In 1861, Emily Dickinson wrote,

“Hope” is the thing with feathers –

That perches in the soul –

And sings the tune without the words –

And never stops – at all –

And sweetest – in the Gale – is heard –

And sore must be the storm –

That could abash the little Bird

That kept so many warm –

I’ve heard it in the chillest land –

And on the strangest Sea –

Yet – never – in Extremity,

It asked a crumb – of me.

I’ve taught this poem to my students countless times, but never really understood the true meaning of it. I’ve taught my kids the meaning as lauded by academians – the idea that hope is always something we can depend on, even in the worst of situations. However, that has always seemed rather trite to me and probably to my students too.

In recent days, the first line has played over and over in my head.

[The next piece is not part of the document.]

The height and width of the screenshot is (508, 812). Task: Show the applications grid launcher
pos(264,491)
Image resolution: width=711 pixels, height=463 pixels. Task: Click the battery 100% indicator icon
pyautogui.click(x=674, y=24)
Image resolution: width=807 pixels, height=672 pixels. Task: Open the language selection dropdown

It started when I saw, yet again, a post on Facebook about how one should never give up hope because life will always get better. At first, I was like, “Uh, WRONG! My life will never be better than it was when Peyton was here.” But, I couldn’t seem to get the idea of hope out of my head…and then this poem jumped in there and decided to stay for a while. So, now, I’m rethinking what hope means to me.

Without a doubt, I have no hope of my life going back to the way it was before I lost Peyton. Slowly, and painfully, I’m coming to accept that. I’m not all the way there yet, but I’m closer than I was 6 months ago. Don’t get me wrong, I still have my moments when I rage and scream at God for his most unfair act, but even those seem to be getting farther apart. What’s taken that place is what I now recognize as a glimmer of hope. Not for my life to be better than it was, but for my life to have some meaning.

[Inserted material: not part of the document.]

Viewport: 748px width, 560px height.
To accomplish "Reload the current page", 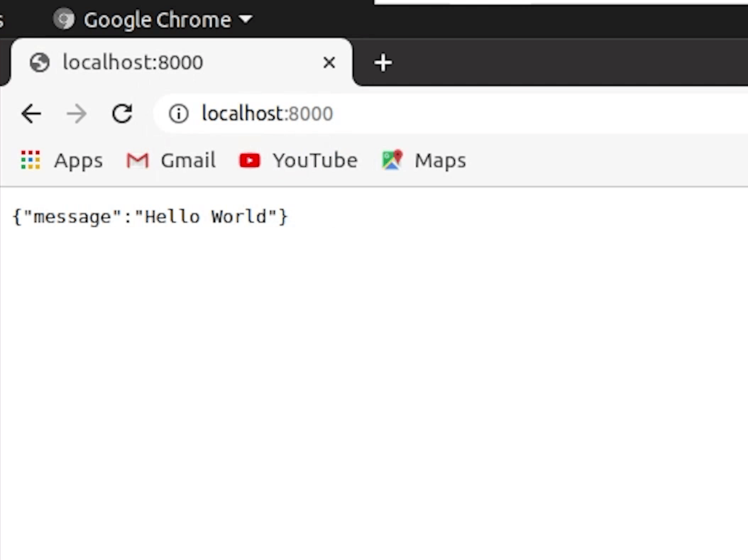I will click(x=122, y=114).
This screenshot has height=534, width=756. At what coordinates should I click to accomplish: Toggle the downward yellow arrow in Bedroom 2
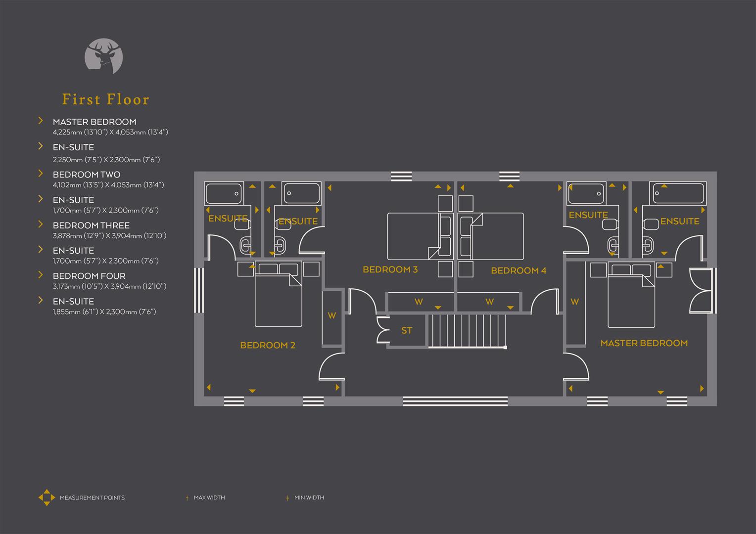click(252, 390)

After Peyton died, I felt completely lost. I had no direction and thought that my life was over too. Then, rather suddenly, Kindness Matters sprouted wings and learned to fly, much like the Bird in Emily’s poem. In a year, what started as a little Facebook page has turned into a new mission for me. I now see that, although I’m stumbling along, I’m finding my footing and I now see what Kindness Matters can do. And let me tell you, KM can do BIG things. With over 22,000 Facebook followers and having brought Peyton’s story to over 20 schools, I’ve been able to connect with people in ways I never thought possible. And each time, my heart heals just a tiny bit.

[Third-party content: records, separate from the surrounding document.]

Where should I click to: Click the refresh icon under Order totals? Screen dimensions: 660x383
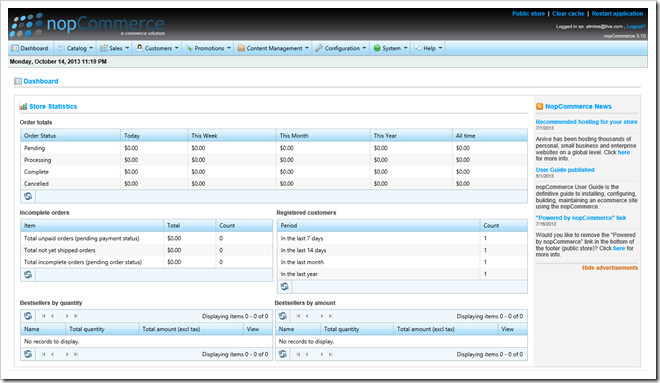[28, 196]
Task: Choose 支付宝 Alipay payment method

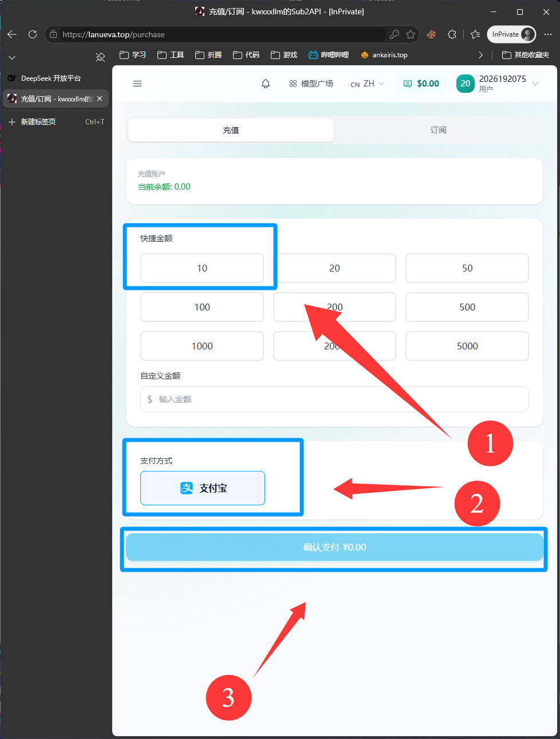Action: pyautogui.click(x=203, y=488)
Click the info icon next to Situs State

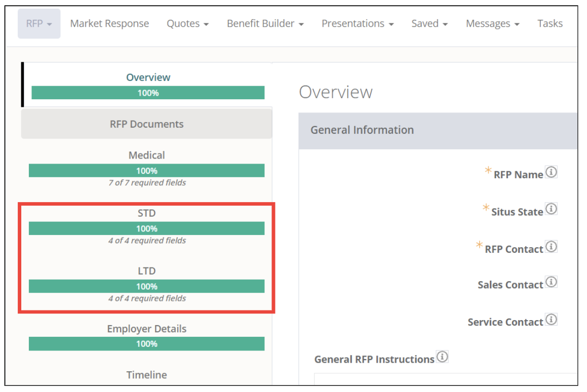[x=551, y=209]
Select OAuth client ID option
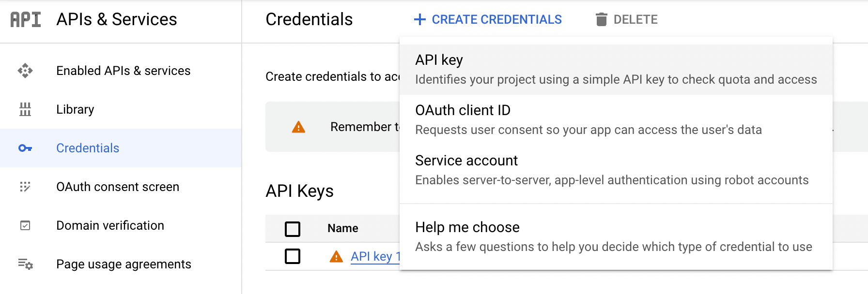 [616, 120]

Almost daily, I get messages that tell me about how a parent has shared Peyton’s story with their child, or how a parent brought Kindness Matters to their child’s teacher and now the Challenges are being used in the school, or how people who may have lost a child of their own somehow find courage in what I’m doing (that one still floors me – I am most certainly NOT brave). After each school presentation, I’ve been contacted by at least one student who not only listened to what I had to say, but really HEARD me. And because of Peyton’s story, they’re trying to change their ways. Or they’re realizing that they are valuable and worthy individuals.

So, I guess what I’m getting at is that I have a new understanding of hope. It has always perched “within my soul,” I just had to let the storm pass before I could see it again. And even if the gale springs up again (which I’m sure it will), it can’t abash the strength of hope. And, as Emily said, it will never ask me for anything in return.